In risk monitoring, the mitigation plan includes following on both the risks and the overall plan to continuously monitor and track new and existing risks. This managing risk process is reviewed and updated accordingly.

Risk approaches

There are several strategies in managing the risks after they are identified and the management process has been implemented. There are several benchmarks and standards that a company may choose as the most beneficial.

These would include risk avoidance, risk reduction, risk sharing and risk retaining. Each of these has its own characteristics that must fit the companies own strategic outlook to be effective.

Avoidance / reduction

Complete elimination of all risks is rarely possible so companies must make choices on several strategies.

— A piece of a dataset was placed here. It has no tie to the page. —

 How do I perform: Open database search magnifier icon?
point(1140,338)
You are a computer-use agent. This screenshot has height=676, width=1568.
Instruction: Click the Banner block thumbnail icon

Risk avoidance strategy is designed primarily to deflect as many threats as possible in order to avoid costly consequences and disruption.

Reduction / sharing / retention

Companies can sometimes reduce the amount of the effects of certain risks can have on company processes. This is done with the adjustment of certain aspects of an overall project plan or company process or by reducing the scope of such.

In risk sharing, the consequences of the risk is shared or distributed among several of the participants of a project or business departments. The risk can also be shared with a third party like the vendor s or a business partner.

Risk retaining simply means that companies can decide if a risk is worth it. From a business standpoint, it can then decide whether to retain the risk and deal with any potential fallout.

Companies often retain a certain level of risk on whether project’s anticipated profit is greater than the costs of the potential risk.

Today, risk management has made risk assessment a major component in many a company’s business strategies.